Here we are on July 9. The two sides haven’t agreed to a new deal, but are continuing to negotiate. With the start of free agency and Bruins Development Camp in the rearview mirror, the fact that the two camps haven’t signed the necessary paperwork at this point could leave some Bruins fans in a panic mode.
Is it concerning that Pastrnak hasn’t signed a new deal? A little bit. But there’s no need to hit that panic button.
“Just had some talks this week with [Pastrnak’s] group and hopefully we’ll get to a resolution at some point and time in the near future,” Sweeney said prior to the fourth and final day of Bruins Development Camp at Warrior Ice Arena. “But again no timeline.”

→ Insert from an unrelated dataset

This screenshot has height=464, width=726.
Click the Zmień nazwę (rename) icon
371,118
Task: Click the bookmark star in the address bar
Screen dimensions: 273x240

All this is coming on the heels of former Bruins GM Peter Chiarelli inking Hart Trophy winner Connor McDavid to an 8-year contract extension with the Oilers worth over $100 million. McDavid’s contract will certainly raise the bar for future negotiations between players and GM’s.
Comparables like McDavid’s and Vladimir Tarasenko’s (eight years, $60 million signed in 2015-16) to bridge contracts similar to Nikita Kucherov (three years, $14.3 million), might lead to some tricky tactics. That is why Sweeney and the Bruins front office try to avoid the route of comparables.
“Possibly, but there’s internal caps, internal structures on everybody’s individual team,” Sweeney said following the first day of free agency.
“I’m not going to talk about any other players. I’m going to talk about my own players in terms of when we go into contract negotiations. There will be plenty of comps, we’re not just going to use one.”
Whether it’s dollars and cents or term, the two sides apparently still have some details to iron out. Barring a jump off the cliff in any ongoing discussions, the Bruins and Pastrnak are in a good position to get a deal signed sooner, rather than later, as Sweeney alluded to on Sunday.
With a little over $12.9 million in salary cap space, the Bruins have the flexibility needed to sign Pastrnak, who is expected to make somewhere in the $6 million range. That would leave over $6 million in cap space to use for other impending events, including Ryan Spooner’s arbitration hearing on July 26 and continued negotiations with Drew Stafford.
Then there’s the potential of any NHL team signing Pastrnak to an offer sheet. In that regard, Sweeney and the Bruins are in a good position to match any contract that teams might offer to the now 21-year-old Czech forward.
“Yes. We’re in a really good position that way,” Sweeney said back on July 1. “We’re having really good dialogue, we just haven’t found [common ground].”